FIGURE 1.

MiR-3189-3p is down-regulated in glial tumors and affects growth and migration of glioblastoma cells in culture. A, relative expression of miR-3189-3p in controls (Ctrl), astrocytomas, and glioblastomas (GBM) (n = 9/group). B, phase-contrast images showing the morphology of LN-229 and U87MG cells following transfection with miR-3189-3p or miR-3189-3p + anti-miR-3189-3p (original magnification, ×10). Images were acquired 48 h post-transfection. Inhib, inhibitor. C, cell proliferation assay performed 72 h post-transfection of the indicated cell lines with mock, miR-3189-3p, or miR-3189-3p + inhibitor and quantified using 3-(4,5-dimethylthiazol-2-yl)-5-(3-carboxymethoxyphenyl)-2-(4-sulfophenyl)-2H-tetrazolium reagent. Results are expressed as percent of growth/mock-treated control. D and E, cell cycle analysis of LN-229 (D) and U87MG (E) cells transfected with mock (ctrl), miR-3189-3p, and anti-miR-3189-3p (Inhib).

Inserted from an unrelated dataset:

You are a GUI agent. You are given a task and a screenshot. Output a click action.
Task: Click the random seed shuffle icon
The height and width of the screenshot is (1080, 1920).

Cells were stained with Guava cell cycle reagent and cell cycle distribution (%) was quantified by flow cytometry using a FACSAria. F, representative images of a scratch assay to monitor migration of controls (mock-transfected) and miR-3189-3p-transfected LN-229 cells (original magnification, ×10). Migration into the cell-free area was monitored by time-lapse imaging in a VivaView fluorescent microscope. The same experiment was performed in U87MG cells, and data are shown below the images in F. *, p < 0.05.